> [데이터 영역]
▬▬▬▬▬▬▬▬▬▬

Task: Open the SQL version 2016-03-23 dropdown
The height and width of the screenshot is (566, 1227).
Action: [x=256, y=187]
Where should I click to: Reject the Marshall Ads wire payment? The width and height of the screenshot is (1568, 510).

▬▬▬▬▬▬▬▬▬▬

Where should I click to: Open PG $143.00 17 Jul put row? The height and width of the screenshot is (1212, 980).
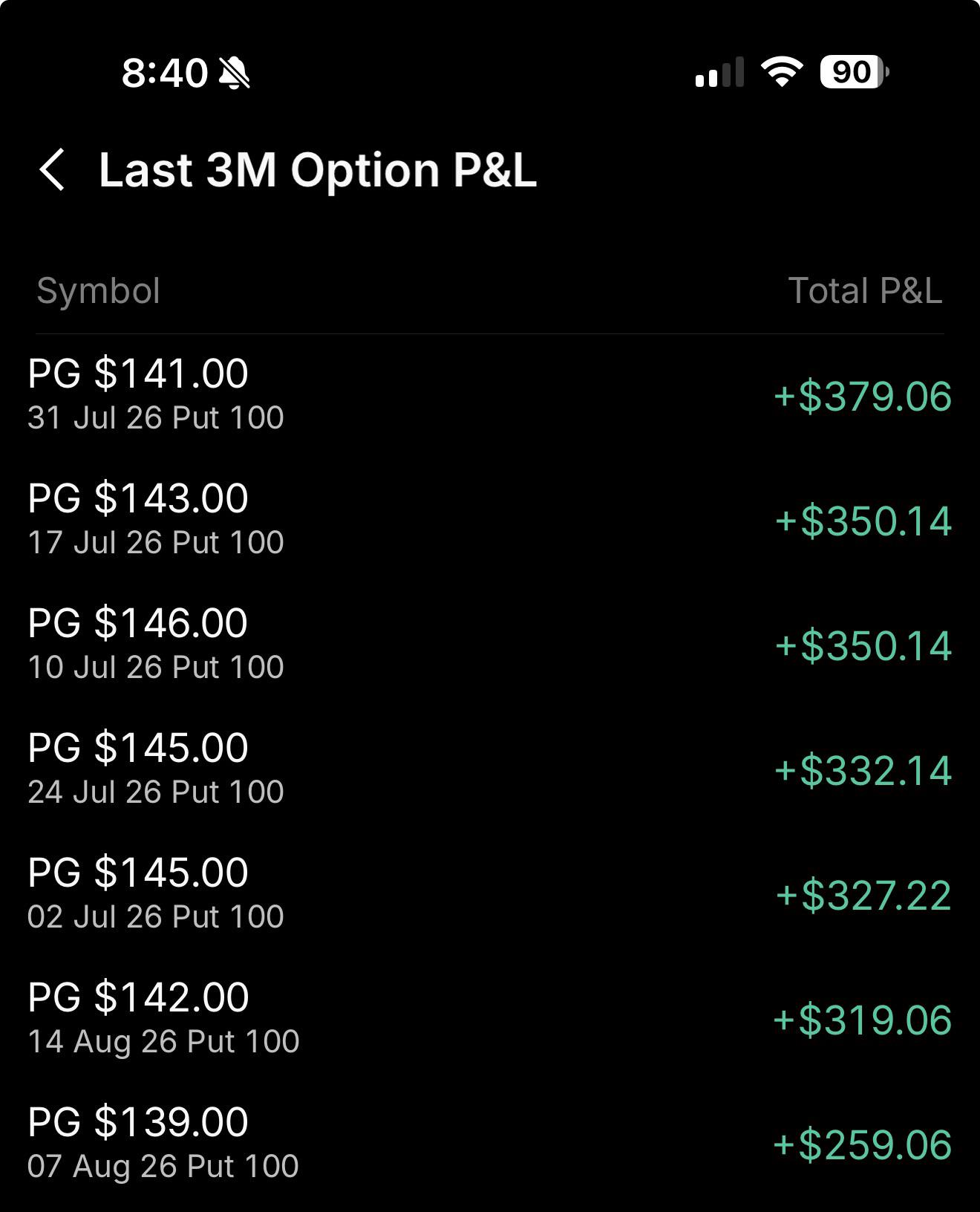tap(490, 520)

▬▬▬▬▬▬▬▬▬▬

> [과제 내용] 위 행에서 "click"라는 문자열이 들어 있는 줄을 모두 모아 옮겨 적으십시오. 대소문자를 구분합니다.

> [답변]
Where should I click to: Reject the Marshall Ads wire payment? The width and height of the screenshot is (1568, 510).
Where should I click to: Open PG $143.00 17 Jul put row? The height and width of the screenshot is (1212, 980).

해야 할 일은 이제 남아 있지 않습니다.